CALIFORNIA CITY — Mayor Chuck McGuire reopened a recurring debate in California City about whether the tens of thousands of off-road enthusiasts who flock to the city each year provide any benefit to the city and its residents.
“These OHV trails have not been good for the city as a whole. It has benefited a very small, selected group,” he said during Tuesday’s City Council meeting.
McGuire spoke in regard to an item under the Council’s consent agenda that would renew a 2008 resolution that designated an off-road trail on the east side of Neuralia Road extending from the off-road areas on the north side of the city into the city’s business district.
The current resolution expires on Aug. 31, and staff requested a new one to extend the designation another five years.
McGuire argued that when the trail was first designated, there were no businesses in the city’s northern reaches, but that now the commercial marijuana industry is arriving in the area. Additionally, riders do not follow the 10 mph posted speed limit on the trail and do not stay off public streets as required, he said.
“Off-road vehicles seem to be getting a little out of control in this area,” he said.
McGuire also said there is no documentation to support claims by proponents that the off-road visitors bring business.
“This city has grown and started to move forward. My feeling is that OHV should be kept in the desert,” he said. “If this is such a hot thing, then why doesn’t the city of Los Angeles, the city of San Francisco, San Bernardino do this, or any other city that’s in the state of California?”
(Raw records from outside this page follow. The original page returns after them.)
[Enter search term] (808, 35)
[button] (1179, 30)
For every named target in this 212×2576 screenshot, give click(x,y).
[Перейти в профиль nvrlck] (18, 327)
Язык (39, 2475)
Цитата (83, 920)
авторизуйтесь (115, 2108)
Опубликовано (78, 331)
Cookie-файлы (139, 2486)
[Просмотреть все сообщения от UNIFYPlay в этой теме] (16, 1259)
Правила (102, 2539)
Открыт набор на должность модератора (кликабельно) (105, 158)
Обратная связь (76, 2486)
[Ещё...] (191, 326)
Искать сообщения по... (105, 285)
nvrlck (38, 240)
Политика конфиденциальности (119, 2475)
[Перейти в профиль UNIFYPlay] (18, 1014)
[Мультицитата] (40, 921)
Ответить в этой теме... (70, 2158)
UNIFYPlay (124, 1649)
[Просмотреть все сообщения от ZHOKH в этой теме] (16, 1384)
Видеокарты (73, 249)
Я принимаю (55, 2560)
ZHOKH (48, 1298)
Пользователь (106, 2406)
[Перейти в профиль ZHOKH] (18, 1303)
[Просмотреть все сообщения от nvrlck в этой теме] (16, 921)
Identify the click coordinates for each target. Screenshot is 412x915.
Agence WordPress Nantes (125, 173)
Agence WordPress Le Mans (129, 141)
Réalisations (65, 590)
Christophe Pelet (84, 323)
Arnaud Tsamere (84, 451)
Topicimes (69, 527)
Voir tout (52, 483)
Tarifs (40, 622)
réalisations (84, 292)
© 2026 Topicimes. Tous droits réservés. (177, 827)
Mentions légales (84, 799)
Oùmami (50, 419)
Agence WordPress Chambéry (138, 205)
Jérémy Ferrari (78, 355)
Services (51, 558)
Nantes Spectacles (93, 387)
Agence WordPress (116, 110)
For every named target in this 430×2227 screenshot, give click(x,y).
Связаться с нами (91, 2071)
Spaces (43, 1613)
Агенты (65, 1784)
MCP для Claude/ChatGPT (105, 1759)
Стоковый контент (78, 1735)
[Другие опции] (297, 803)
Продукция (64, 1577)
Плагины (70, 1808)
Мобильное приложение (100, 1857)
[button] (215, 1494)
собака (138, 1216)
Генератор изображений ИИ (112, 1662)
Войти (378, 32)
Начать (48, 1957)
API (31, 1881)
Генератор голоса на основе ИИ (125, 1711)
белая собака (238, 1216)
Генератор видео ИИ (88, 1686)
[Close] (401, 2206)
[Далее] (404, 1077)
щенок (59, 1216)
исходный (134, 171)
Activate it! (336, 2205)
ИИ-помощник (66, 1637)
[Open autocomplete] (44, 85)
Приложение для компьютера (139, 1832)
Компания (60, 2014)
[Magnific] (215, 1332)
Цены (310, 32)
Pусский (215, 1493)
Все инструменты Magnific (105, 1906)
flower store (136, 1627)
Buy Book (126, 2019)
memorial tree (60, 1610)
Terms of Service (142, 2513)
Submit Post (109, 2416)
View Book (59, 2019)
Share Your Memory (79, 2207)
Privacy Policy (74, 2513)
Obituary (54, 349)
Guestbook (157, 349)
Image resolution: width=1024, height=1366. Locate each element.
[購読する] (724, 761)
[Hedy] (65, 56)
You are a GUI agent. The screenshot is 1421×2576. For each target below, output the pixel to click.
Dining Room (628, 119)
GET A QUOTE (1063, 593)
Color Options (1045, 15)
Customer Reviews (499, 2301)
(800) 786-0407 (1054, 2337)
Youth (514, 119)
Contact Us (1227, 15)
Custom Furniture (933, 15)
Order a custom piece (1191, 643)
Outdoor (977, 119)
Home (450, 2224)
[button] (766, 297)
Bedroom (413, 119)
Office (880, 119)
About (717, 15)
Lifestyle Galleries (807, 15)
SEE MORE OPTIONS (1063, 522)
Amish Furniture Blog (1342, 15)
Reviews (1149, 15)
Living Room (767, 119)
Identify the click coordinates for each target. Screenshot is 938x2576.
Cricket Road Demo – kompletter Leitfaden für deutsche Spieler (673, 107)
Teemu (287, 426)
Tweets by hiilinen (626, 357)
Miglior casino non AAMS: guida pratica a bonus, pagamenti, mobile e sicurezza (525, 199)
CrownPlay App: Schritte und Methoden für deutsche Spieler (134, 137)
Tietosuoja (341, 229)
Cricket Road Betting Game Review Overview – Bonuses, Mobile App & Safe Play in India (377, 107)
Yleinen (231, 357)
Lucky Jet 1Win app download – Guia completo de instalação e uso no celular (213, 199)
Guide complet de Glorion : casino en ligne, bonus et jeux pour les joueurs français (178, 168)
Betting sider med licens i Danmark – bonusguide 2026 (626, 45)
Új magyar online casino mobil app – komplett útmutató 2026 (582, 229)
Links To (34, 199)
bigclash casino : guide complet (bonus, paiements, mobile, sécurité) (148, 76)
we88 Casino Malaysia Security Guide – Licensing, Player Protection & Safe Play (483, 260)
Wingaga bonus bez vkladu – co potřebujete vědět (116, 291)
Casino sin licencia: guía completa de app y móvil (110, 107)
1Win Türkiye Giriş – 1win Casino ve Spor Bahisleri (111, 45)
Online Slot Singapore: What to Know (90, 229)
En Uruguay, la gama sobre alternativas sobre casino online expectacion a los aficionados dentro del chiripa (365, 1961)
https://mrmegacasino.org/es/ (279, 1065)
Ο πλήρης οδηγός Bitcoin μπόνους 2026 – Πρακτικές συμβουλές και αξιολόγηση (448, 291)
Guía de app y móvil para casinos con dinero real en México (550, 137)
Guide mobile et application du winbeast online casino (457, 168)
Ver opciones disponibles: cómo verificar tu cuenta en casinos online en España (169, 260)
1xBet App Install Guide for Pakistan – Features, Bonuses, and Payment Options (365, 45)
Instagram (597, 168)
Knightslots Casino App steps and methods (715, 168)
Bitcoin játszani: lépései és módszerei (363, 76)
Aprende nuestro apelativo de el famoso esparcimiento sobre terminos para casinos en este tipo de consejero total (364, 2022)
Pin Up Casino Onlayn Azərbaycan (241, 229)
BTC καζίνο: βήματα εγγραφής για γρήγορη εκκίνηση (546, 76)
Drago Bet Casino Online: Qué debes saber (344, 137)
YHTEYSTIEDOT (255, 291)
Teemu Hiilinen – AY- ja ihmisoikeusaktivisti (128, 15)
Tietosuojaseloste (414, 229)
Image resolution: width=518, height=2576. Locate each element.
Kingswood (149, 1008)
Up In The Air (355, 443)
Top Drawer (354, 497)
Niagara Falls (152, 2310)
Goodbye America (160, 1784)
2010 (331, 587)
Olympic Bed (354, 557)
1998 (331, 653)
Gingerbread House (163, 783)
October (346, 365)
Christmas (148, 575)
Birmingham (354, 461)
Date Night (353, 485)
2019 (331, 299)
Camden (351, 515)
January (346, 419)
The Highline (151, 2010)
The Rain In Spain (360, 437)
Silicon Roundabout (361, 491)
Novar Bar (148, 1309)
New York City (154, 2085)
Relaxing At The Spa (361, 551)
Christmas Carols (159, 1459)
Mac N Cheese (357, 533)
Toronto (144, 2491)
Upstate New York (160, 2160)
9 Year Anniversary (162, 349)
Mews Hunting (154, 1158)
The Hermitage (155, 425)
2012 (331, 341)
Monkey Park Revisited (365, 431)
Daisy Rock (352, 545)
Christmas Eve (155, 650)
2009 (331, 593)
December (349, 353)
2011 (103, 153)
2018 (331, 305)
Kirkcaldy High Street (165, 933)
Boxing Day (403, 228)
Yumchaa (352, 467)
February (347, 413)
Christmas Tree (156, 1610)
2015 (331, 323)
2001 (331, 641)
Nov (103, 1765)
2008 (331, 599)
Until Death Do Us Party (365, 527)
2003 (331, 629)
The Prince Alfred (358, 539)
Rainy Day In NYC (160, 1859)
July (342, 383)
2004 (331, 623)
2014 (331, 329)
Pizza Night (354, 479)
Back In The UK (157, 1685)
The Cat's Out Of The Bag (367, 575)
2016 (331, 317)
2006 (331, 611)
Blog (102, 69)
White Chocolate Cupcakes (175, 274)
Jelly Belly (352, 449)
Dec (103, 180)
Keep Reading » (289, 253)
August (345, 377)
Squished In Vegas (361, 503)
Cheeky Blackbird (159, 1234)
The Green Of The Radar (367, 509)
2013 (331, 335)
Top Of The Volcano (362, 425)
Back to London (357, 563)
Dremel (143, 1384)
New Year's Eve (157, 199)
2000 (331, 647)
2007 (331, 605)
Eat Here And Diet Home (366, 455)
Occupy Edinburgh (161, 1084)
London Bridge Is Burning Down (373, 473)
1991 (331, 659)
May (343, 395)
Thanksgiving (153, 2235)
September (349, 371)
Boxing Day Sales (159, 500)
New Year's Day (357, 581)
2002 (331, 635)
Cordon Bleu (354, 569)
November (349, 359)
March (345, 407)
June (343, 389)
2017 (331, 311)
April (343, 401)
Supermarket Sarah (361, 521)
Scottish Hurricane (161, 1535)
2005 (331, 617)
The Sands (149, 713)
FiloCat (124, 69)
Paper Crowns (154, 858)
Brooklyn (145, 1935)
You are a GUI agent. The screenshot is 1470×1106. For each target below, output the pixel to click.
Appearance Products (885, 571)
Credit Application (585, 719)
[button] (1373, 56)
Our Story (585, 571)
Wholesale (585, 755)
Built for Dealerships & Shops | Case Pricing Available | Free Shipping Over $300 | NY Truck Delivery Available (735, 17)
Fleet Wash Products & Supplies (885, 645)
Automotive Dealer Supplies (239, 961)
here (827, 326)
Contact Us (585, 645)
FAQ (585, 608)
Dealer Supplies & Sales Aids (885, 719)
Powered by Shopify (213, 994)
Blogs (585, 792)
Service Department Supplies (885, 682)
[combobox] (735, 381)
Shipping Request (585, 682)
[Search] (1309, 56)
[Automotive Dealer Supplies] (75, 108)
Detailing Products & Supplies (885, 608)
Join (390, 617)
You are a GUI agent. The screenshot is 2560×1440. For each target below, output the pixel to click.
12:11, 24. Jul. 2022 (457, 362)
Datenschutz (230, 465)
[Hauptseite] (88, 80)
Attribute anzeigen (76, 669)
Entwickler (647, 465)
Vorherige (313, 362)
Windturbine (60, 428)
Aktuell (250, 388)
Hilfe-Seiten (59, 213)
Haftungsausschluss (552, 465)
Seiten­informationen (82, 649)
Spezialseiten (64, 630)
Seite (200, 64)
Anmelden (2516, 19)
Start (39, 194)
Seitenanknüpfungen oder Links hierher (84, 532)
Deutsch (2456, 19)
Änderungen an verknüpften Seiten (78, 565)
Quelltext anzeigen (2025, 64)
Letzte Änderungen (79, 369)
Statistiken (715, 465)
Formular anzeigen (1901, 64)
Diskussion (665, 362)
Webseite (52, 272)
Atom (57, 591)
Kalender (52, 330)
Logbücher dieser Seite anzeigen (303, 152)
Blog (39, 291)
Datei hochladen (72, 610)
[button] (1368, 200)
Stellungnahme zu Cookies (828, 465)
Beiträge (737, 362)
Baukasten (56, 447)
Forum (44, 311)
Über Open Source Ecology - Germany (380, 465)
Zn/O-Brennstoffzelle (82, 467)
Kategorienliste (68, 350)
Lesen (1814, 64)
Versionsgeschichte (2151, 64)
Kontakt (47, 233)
“This is not benefiting the city as a whole. That’s the bottom line,” McGuire said.
The Council took no action on the item on Tuesday, instead tabling it and requesting the matter be brought back at a later date.
The next discussion should also be supported by maps of the trail and more information, the Council instructed.
“There’s various opinions about this,” Police Chief Eric Hurtado said, suggesting it may be best to hold off on a decision to allow time for businesses and residents to provide input.
Mayor Pro Tem Gene Stump argued in favor of some means of allowing riders into the city’s businesses, with controls on speed and where they may ride.
“All it does is a win-win for them and a win-win for the city,” he said.